Chris and I had planned a couple of days climbing classic rock climbs in the Cairngorms. However, the weather forecast precipitated a change in our plans. On Monday we climbed the good mountaineering line of The Stuic with snow underfoot and well frozen turf before taking in Carn a’Choire Bhoidheach and Carn an t-Sagairt Mor.
There were a few snow and graupel showers during the day. It was quite sunny later on and the snow line rose to the base of The Stuic.
With more snow in the northern Cairngorms, today we visited Creagan Cha-no and climbed Anvil Gully via it’s left hand start to avoid softer insulated turf in the bottom section and then the lower corners of Frozen Planet before traversing in to Recovery Gully as the upper rocky section was looking pretty black.
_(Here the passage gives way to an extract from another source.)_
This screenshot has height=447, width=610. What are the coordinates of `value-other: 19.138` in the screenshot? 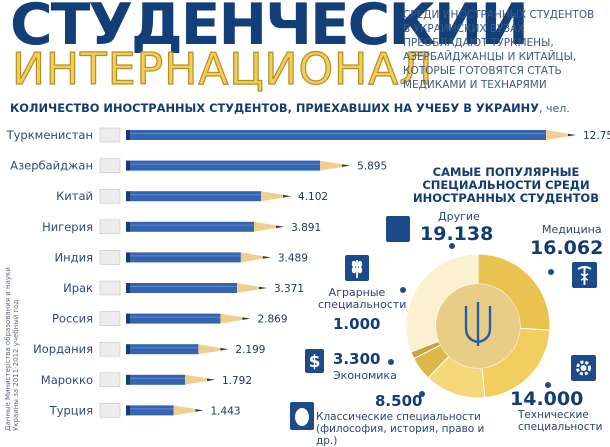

There was snow down to the Ciste carpark this morning with the snow line rising to about 850m during the day. There were deep accumulations of fresh unconsolidated snow in sheltered locations. Snow and graupel showers fell throughout the day. The turf was frozen where exposed, but variable where insulated. Not what I was expecting to be doing in early May, but good fun.
Euan, Paul and I had a great day yesterday climbing on the The Stuic, Lochnagar. Road conditions meant for a late start as we had to drive around via Stonehaven. The crag was in excellent mixed climbing condition with well frozen turf, rime and scoured by the west and north-west winds of the last few days.
We climbed Serendipity Pillar with Euan linking the top two pitches. This gave good climbing, but care was required with a couple of loose blocks on the upper section. There were other people around, otherwise I’d have removed them on the second.
We then soloed down a defined narrow Grade I gully a couple of gullies right of the normal descent, before climbing The Slot, Left Hand. This gave two very good pitches, which felt stiff for the grade with a steep pull off a ledge, which may be easier with a build up of hard snow.
There were two other teams climbing on the North-West Face with at least one team on the Stuic ridge; possibly the busiest day the crag has ever seen and maybe a testament to the recent publication of the excellent Chasing the Ephemeral.
Nettle and I have been away for the last couple of days. We headed North on Wednesday morning with a big thaw forecast through the day; freezing levels above the summits and rain from the West. We stopped for a leg stretch and nipped up Duchray Hill between Glen Shee and Glen Isla. There were still snow patches from about 500m up on East facing aspects, but it rained on and off and the snow pack was reducing fast.
Snow was forecast overnight last night on Westerly winds with temperatures dropping and staying cold through the day today, so we chose to head up to The Stuic on Carn a’Choire Bhoidheach. This is a fair walk in, but it has routes that would be facing the wind and have a good chance of refreezing fast and if it hadn’t refrozen we could do the ridge of The Stuic as a scramble.
Our decision payed off and we were able to climb Daybreak Corners, a good short route, and then continue up The Stuic.
It wasn’t a day for hanging around, so we then took in the summit of Carn a Coire Bhoidheach before heading up to Lochnagar and then out to the top of Meall Coire na Saobhaidhe before descending back in to the delightful Ballochbuie Forest.
Lots of wind movement of fresh snow today on strong Westerly winds and windslab was developing on sheltered aspects. Turf was well frozen where exposed to the wind above 800m. Old snow patches were refreezing throughout the day. Lots of ice around on the plateau, but no significant snow cover except in sheltered locations. Fresh snow to road level at the Glenshee ski centre on our drive back down.